In some cultures times of great import, life-cycle events, are marked by drink. In some they are marked by fasting or gift giving or chanting. In mine they are marked by food. The factors that shape my personal culture are mainly three and are so closely linked as to be inseparable: my family, my religion, my personality. Each of those dictates that food is the key to any celebration or time of hardness or mourning. I can tell you exactly what was served at the house after each of my grandparents died just as I can tell you what food was served at birthday parties, weddings, baby namings, circumcisions, and other important happy occasions.

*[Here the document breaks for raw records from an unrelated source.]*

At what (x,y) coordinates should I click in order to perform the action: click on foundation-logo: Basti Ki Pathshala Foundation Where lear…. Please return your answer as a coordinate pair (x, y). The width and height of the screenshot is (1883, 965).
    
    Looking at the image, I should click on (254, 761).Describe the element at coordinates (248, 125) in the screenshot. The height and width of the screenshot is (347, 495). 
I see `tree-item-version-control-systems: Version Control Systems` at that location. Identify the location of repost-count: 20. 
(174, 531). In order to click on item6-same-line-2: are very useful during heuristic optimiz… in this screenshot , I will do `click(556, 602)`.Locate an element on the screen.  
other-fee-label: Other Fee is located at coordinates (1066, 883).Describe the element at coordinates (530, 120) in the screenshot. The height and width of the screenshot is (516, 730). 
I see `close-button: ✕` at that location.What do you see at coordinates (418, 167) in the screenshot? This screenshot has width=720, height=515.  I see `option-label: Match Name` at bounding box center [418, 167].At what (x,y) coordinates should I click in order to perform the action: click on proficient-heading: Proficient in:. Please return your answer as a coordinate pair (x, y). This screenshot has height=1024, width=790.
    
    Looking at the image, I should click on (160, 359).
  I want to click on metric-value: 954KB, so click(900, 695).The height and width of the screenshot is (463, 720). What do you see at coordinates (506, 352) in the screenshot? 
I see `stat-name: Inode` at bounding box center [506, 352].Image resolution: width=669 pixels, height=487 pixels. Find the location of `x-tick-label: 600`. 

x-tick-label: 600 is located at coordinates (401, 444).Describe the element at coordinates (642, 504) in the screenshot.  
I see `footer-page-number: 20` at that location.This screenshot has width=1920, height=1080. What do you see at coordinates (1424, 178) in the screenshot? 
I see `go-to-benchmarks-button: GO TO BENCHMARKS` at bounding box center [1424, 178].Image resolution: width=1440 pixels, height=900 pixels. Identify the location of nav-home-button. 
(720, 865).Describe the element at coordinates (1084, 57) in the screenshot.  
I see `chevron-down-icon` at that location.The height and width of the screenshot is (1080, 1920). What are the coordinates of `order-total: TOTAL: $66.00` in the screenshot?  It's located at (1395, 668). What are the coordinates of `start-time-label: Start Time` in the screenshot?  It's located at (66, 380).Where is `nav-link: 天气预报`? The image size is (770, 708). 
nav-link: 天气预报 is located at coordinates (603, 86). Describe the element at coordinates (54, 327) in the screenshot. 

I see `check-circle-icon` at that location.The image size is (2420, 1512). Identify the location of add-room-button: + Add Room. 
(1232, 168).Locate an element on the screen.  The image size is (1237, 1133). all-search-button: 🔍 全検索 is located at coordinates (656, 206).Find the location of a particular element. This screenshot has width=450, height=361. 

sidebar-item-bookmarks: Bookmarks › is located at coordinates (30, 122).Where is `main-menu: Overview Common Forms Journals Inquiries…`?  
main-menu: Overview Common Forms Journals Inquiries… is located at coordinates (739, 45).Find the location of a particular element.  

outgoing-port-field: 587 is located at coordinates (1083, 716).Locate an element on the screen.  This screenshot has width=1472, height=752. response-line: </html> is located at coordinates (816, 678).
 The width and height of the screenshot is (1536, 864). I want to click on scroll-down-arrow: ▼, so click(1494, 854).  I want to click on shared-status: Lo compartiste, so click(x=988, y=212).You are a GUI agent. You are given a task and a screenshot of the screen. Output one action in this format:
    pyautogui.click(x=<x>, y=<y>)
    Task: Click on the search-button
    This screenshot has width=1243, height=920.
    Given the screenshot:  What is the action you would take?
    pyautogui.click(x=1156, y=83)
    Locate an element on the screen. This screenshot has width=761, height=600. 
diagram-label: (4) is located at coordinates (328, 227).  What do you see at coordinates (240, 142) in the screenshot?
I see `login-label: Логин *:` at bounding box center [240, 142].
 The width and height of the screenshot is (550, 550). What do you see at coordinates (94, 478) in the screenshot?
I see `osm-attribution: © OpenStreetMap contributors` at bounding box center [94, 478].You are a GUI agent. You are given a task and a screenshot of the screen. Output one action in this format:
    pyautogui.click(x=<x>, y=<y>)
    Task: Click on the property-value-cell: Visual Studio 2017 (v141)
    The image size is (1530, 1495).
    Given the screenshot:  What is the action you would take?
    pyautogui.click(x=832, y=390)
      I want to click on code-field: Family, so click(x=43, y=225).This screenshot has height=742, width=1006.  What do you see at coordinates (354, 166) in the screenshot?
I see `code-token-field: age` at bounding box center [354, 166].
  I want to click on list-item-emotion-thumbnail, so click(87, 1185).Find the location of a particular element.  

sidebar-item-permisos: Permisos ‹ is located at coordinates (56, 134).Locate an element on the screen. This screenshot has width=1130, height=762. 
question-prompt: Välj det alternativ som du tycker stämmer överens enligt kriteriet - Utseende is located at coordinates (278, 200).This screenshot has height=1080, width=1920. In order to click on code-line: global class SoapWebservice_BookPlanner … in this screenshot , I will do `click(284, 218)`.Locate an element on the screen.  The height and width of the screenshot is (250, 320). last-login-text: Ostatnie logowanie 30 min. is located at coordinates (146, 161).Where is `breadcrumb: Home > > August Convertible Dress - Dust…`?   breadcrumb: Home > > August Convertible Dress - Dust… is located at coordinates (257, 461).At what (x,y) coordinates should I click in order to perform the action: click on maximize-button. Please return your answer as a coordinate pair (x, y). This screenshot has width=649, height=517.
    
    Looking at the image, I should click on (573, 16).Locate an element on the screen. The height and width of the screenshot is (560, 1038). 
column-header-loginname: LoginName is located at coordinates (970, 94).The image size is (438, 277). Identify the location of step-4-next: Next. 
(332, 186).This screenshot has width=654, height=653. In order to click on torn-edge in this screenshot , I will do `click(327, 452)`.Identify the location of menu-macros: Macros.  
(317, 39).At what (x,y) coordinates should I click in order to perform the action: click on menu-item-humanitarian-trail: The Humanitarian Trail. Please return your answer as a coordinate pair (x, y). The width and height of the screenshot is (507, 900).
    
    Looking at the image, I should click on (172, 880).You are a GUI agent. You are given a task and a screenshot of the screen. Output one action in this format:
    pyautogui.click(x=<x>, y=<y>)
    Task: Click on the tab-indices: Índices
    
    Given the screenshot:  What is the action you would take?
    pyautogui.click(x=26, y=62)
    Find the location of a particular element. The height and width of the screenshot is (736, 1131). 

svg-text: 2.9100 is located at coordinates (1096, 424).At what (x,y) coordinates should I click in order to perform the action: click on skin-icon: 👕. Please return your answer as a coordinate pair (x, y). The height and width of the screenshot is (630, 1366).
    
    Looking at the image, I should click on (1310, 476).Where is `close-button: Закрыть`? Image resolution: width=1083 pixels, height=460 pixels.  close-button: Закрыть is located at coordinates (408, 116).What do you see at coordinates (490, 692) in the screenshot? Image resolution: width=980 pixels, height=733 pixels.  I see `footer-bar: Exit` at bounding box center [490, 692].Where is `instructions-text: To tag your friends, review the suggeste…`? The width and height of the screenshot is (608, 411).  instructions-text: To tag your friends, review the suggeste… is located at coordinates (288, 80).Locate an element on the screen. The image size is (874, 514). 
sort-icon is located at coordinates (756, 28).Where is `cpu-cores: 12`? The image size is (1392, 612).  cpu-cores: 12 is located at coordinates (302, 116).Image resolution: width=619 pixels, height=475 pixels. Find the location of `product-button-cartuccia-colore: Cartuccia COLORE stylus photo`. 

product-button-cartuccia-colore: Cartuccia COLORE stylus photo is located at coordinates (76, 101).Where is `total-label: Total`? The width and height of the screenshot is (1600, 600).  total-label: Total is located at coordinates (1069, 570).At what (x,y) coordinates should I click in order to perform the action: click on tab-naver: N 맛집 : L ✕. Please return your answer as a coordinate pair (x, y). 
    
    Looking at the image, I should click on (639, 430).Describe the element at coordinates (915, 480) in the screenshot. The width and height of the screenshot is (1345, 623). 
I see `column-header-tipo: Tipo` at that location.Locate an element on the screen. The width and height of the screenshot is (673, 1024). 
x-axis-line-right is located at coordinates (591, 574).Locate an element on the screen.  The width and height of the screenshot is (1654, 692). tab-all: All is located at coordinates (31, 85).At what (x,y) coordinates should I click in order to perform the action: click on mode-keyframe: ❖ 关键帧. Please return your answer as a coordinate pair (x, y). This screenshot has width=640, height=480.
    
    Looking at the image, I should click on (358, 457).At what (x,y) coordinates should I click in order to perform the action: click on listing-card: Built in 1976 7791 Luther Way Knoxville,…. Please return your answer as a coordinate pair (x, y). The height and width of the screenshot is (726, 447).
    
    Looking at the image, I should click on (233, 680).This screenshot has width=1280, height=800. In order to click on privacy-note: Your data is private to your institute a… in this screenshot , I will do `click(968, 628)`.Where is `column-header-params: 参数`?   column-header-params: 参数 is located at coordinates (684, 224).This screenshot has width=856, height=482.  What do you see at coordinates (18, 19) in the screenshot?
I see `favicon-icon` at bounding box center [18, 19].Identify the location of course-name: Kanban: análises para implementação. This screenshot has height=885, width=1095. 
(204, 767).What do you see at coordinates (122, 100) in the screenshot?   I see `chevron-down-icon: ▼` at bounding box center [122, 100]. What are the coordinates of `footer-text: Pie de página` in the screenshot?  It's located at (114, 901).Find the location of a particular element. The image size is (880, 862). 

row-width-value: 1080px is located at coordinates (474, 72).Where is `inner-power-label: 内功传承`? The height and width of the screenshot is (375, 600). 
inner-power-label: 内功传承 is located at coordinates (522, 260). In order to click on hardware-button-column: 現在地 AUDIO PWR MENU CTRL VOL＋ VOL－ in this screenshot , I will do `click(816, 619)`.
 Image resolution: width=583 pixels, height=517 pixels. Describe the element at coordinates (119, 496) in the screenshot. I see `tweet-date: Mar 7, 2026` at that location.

We cook, we bring food, we share food, we eat. That’s what we do. So, when my husband accomplished something impressive this week I made a special meal: homemade challah, salad with mini-falafel and crispy rice noodles, dijon green beans and sliced yellow beet, garlic basil roasted chicken and potatoes, rustic apple gooseberry pie. And we ate it. It was wonderful. Here follows the recipe for the pie.
Rustic Apple Gooseberry Pie (or Peach Blueberry or Nectarine Cherry…)
for the crust:
- 1 cup (8 oz) butter or margarine, cold
- 1 1/2 cups unbleached white flour
- 1 cup whole wheat pastry flour
- 1 Tbs sugar
- 1 tsp salt
- 1 egg
- 3 Tbs cold water
for the filling:
- 4 cups trimmed gooseberries (tops and tails removed)
- 2 peeled large apples
- 1 cup sugar
- 1 Tbs brandy, whiskey, rum, or vanilla extract
- extra sugar for sprinkling
Make the crust first. Put the flour, sugar, salt, and butter in the body of a food processor and pulse until you have coarse crumbs. Add the egg and the water, 1 Tbs at a time, until the dough forms a ball and holds together. It should not be sticky but also not crumbly. Wrap in plastic or waxed paper and put in the fridge while you prepare the filling. Grate the apples into a bowl with the liquor in it. Add the gooseberries and sugar and toss well. Split dough into two equal parts, put one aside for another time. Roll the other piece, using flour to keep the dough from sticking to the board, into a rough circle. Crust should be 1/4 inch thick. Place dough in the middle of a well-greased cookie sheet. Pile filling into the middle of the dough to within 1 – 1 1/2 inches of the edge then fold the dough up around the edges. The finished pie should have an open space in the middle. The dough might crack a little, this is ok as long as there aren’t big gaps around the edges where the fruit is. Sprinkle with granulated sugar. Bake at 350 for between 45 minutes and an hour, until dough is starting to brown and fruit is bubbly. Some of the juices will leak out onto the pan, this is also ok.
Variations: Substitute pitted cherries and sliced or chunked nectarines for the fruit, omit alcohol and add a pinch of ground cardamom instead. Or peeled sliced of chunked peaches with blueberries. You can also use raisins or dried cranberries that have been soaked in water or brandy to plump them with peeled chopped apples and a dash of cinnamon and nutmeg. Use your imagination!